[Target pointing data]
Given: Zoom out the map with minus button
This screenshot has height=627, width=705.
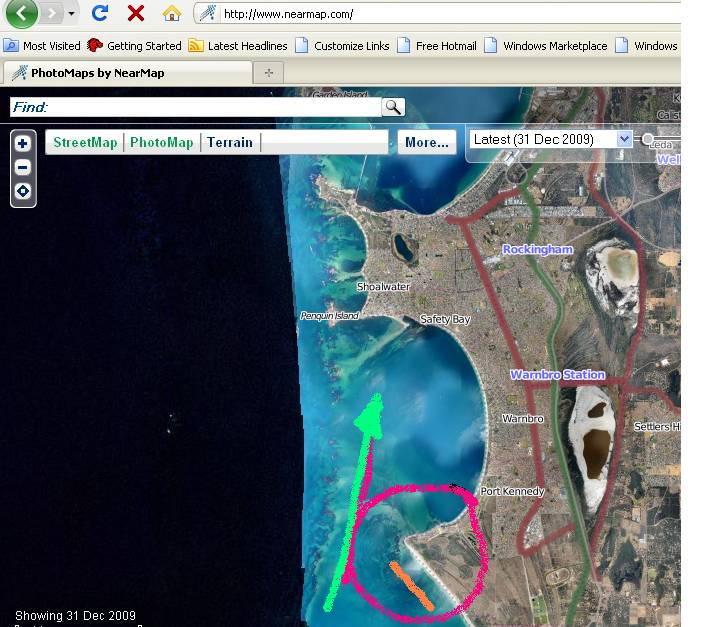Looking at the screenshot, I should [x=23, y=168].
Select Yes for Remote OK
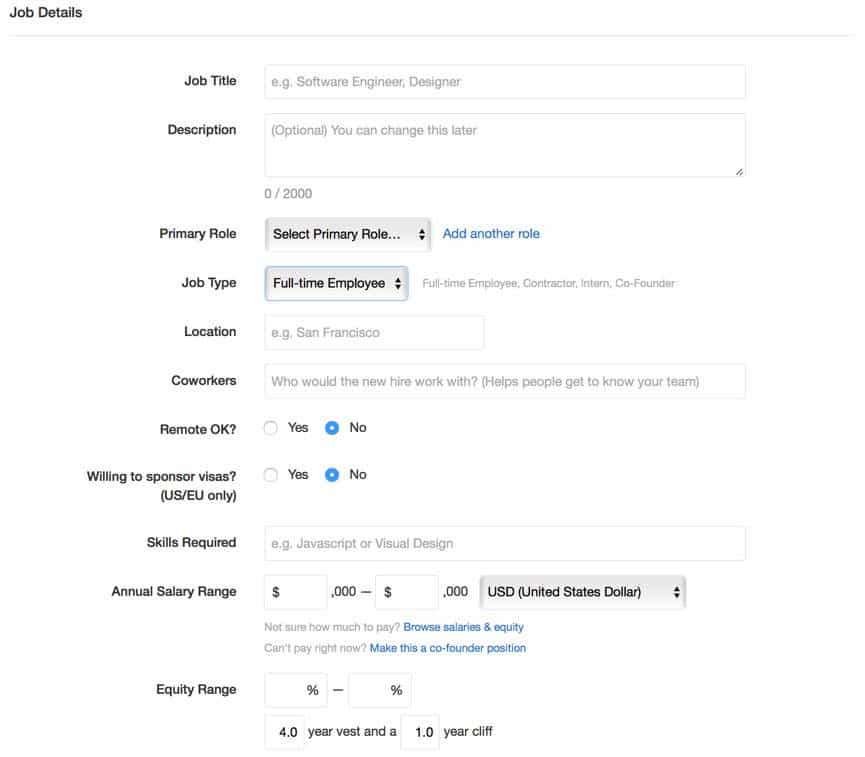The image size is (865, 757). click(270, 427)
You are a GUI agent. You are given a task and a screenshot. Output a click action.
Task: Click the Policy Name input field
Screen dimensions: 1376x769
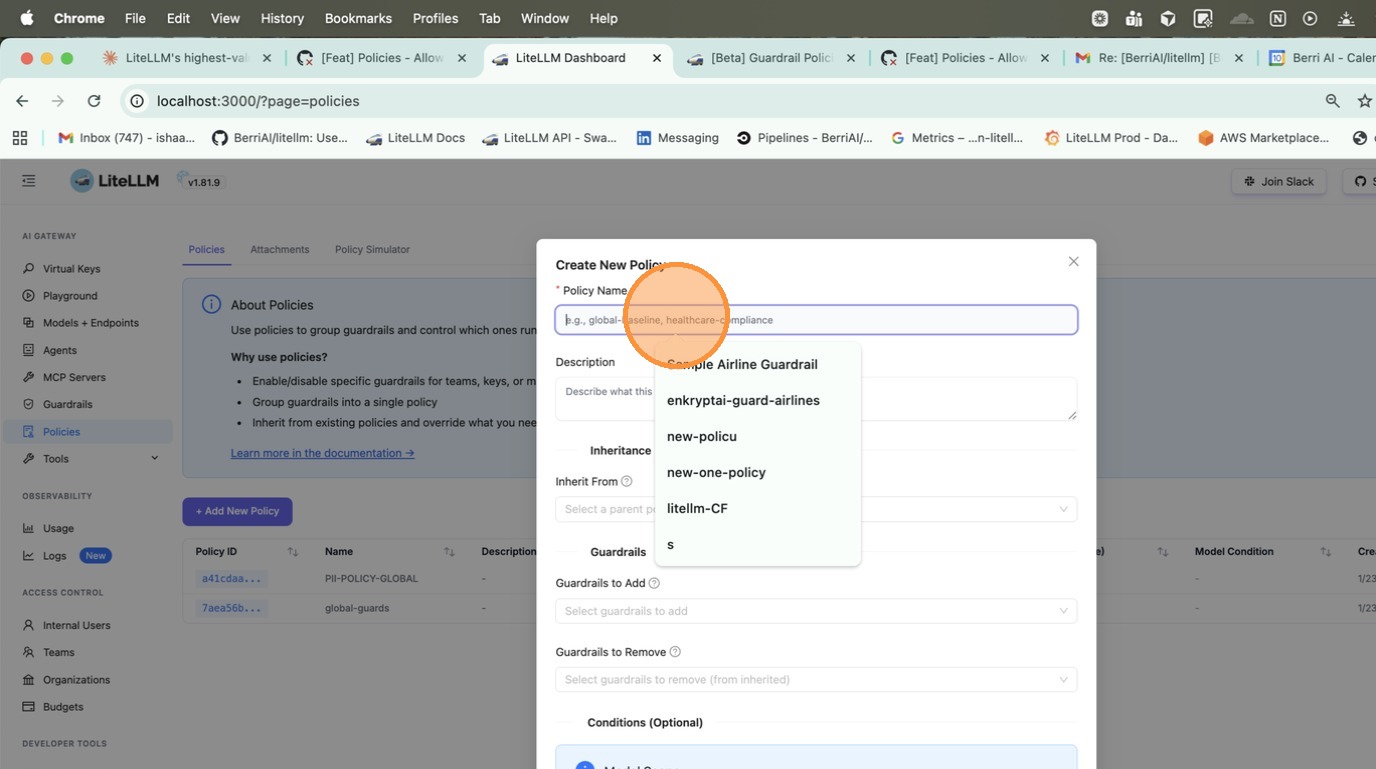[x=900, y=320]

EXERCISE »
Copy out every line of the records above word for word, leaving out the pictures.

RESULT OF THE TASK »
Given: Zoom out the map with minus button
This screenshot has height=627, width=705.
Looking at the screenshot, I should [x=23, y=168].
Select Yes for Remote OK
The image size is (865, 757). click(270, 427)
You are a GUI agent. You are given a task and a screenshot. Output a click action.
Task: Click the Policy Name input field
Screen dimensions: 1376x769
[x=900, y=320]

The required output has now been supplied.